Doniesienia czytelników „Gazety Wrocławskiej” wywołały spore poruszenie wśród mieszkańców. Jak wynika z przesłanych do redakcji zdjęć i filmów, ulica Buforowa była świadkiem niecodziennych zdarzeń. Wtorek (10 października) od godziny 7 rano okazał się być dniem pełnym frustracji i korków na tej drodze prowadzącej do centrum miasta. Nie tylko kierowcy byli zaniepokojeni sytuacją, ale także pasażerowie MPK Wrocław korzystający z linii 110, 133, 145 i 310, którzy powinni poruszać się buspasem i unikać stojących aut.
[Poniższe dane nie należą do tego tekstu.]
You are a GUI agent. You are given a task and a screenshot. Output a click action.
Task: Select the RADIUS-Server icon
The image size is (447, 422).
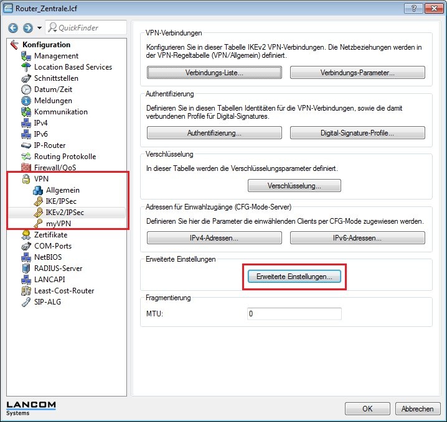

Jednak tego dnia wszystko poszło nie tak. Niedaleko ronda przy Żernikach Wrocławskich, niektórzy kierowcy postanowili skrócić sobie drogę do pracy, wykorzystując buspas. Ta „sprytna” taktyka doprowadziła do blokowania przejazdu autobusom, co tylko pogorszyło sytuację na drodze.
Kiedy policjanci zjawili się na miejscu i usiłowali zaradzić nielegalnemu przejazdowi, zapanowała panika. Zaskoczeni kierowcy zaczęli zawracać pod prąd, jeszcze bardziej utrudniając ruch autobusom. Jeden z czytelników relacjonował niepokojące wydarzenia: „Prawie doszło do linczu z ludźmi na przystanku. Czekali na autobus i wyzywali kierowców, że przez takich jak oni spóźniają się do pracy”.